Jesuit China missions

The history of the missions of the Jesuits in China is part of the history of relations between China and the Western world. The missionary efforts and other work of the Society of Jesus, or Jesuits, between the 16th and 17th century played a significant role in continuing the transmission of knowledge, science, and culture between China and the West, and influenced Christian culture in Chinese society today.

The frontispiece of Athanasius Kircher's 1667 China Illustrata, depicting the Jesuit founders Francis Xavier and Ignatius of Loyola adoring the monogram of Christ in Heaven while Johann Adam Schall von Bell and Matteo Ricci labor on the China mission.
"The Complete Map of the Myriad Countries" (Wanguo Quantu), Giulio Aleni's adaptation of Western geographic knowledge to Chinese cartographic standards (early 17th century)[1]

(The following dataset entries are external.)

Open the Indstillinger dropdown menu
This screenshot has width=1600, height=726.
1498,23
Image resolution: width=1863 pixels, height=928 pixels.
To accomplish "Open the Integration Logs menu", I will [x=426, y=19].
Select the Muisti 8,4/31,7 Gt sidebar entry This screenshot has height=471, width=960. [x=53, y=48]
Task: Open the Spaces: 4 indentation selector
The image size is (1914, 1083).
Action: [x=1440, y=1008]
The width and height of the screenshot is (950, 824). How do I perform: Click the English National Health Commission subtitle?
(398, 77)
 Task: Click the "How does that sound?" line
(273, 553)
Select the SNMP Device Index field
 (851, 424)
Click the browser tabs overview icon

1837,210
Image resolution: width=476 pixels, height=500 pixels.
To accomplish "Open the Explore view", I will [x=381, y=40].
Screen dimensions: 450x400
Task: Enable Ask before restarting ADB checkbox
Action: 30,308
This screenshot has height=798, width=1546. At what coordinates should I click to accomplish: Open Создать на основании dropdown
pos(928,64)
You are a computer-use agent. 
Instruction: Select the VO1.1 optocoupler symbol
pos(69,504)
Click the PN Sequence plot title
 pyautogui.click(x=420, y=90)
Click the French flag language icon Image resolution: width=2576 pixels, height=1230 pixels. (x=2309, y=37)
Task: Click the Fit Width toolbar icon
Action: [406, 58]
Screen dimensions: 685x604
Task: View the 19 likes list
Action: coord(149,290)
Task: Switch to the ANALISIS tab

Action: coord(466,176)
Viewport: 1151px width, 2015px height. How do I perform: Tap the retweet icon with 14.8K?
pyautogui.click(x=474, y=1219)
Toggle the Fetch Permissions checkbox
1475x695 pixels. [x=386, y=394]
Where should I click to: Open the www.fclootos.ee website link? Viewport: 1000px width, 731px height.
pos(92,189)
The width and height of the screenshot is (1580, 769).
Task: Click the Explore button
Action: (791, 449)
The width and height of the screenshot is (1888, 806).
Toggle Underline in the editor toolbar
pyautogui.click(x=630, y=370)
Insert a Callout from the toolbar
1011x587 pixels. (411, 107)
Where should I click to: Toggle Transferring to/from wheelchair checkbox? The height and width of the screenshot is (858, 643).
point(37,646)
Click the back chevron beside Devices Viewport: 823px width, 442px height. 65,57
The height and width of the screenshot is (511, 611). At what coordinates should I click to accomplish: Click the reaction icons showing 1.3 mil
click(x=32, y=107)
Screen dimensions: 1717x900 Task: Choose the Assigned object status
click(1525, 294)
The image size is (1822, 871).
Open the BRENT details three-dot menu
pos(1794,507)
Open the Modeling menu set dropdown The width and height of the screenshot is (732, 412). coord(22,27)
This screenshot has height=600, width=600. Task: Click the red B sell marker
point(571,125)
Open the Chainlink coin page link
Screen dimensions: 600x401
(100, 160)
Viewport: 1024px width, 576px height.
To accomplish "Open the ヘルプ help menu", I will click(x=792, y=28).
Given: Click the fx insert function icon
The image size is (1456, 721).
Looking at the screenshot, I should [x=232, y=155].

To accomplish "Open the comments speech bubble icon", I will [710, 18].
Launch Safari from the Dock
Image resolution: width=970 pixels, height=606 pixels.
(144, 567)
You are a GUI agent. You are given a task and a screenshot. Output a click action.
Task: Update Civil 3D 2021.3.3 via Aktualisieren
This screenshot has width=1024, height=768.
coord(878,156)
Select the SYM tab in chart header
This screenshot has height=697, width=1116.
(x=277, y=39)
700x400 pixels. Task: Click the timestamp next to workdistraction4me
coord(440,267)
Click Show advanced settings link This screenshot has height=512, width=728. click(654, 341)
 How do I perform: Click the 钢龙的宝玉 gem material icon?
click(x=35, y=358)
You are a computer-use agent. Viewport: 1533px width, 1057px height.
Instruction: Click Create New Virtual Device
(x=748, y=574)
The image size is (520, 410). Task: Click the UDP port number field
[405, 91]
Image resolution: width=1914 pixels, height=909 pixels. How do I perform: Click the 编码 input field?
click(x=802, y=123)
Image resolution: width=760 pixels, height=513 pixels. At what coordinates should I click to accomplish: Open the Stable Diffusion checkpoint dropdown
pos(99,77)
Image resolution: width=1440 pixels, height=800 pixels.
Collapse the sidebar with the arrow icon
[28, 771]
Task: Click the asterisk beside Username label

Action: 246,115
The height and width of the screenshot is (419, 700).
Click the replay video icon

The first attempt by the Jesuits to reach China was made in 1552 by St. Francis Xavier, Navarrese priest and missionary and founding member of the Society of Jesus. Xavier never reached the mainland, dying after only a year on the Chinese island of Shangchuan. Three decades later, in 1582, Jesuits once again initiated mission work in China, led by several figures including the Italian Matteo Ricci, introducing Western science, mathematics, astronomy, and visual arts to the Chinese imperial court, and carrying on significant inter-cultural and philosophical dialogue with Chinese scholars, particularly with representatives of Confucianism. At the time of their peak influence, members of the Jesuit delegation were considered some of the emperor's most valued and trusted advisors, holding prestigious posts in the imperial government.[citation needed] Many Chinese, including former Confucian scholars, adopted Christianity and became priests and members of the Society of Jesus.[citation needed]

According to research by David E. Mungello, from 1552 (i.e., the death of St. Francis Xavier) to 1800, a total of 920 Jesuits participated in the China mission, of whom 314 were Portuguese, and 130 were French.[2] In 1844 China may have had 240,000 Roman Catholics, but this number grew rapidly, and in 1901 the figure reached 720,490.[3] Many Jesuit priests, both Western-born and Chinese, are buried in the cemetery located in what is now the School of the Beijing Municipal Committee.[4]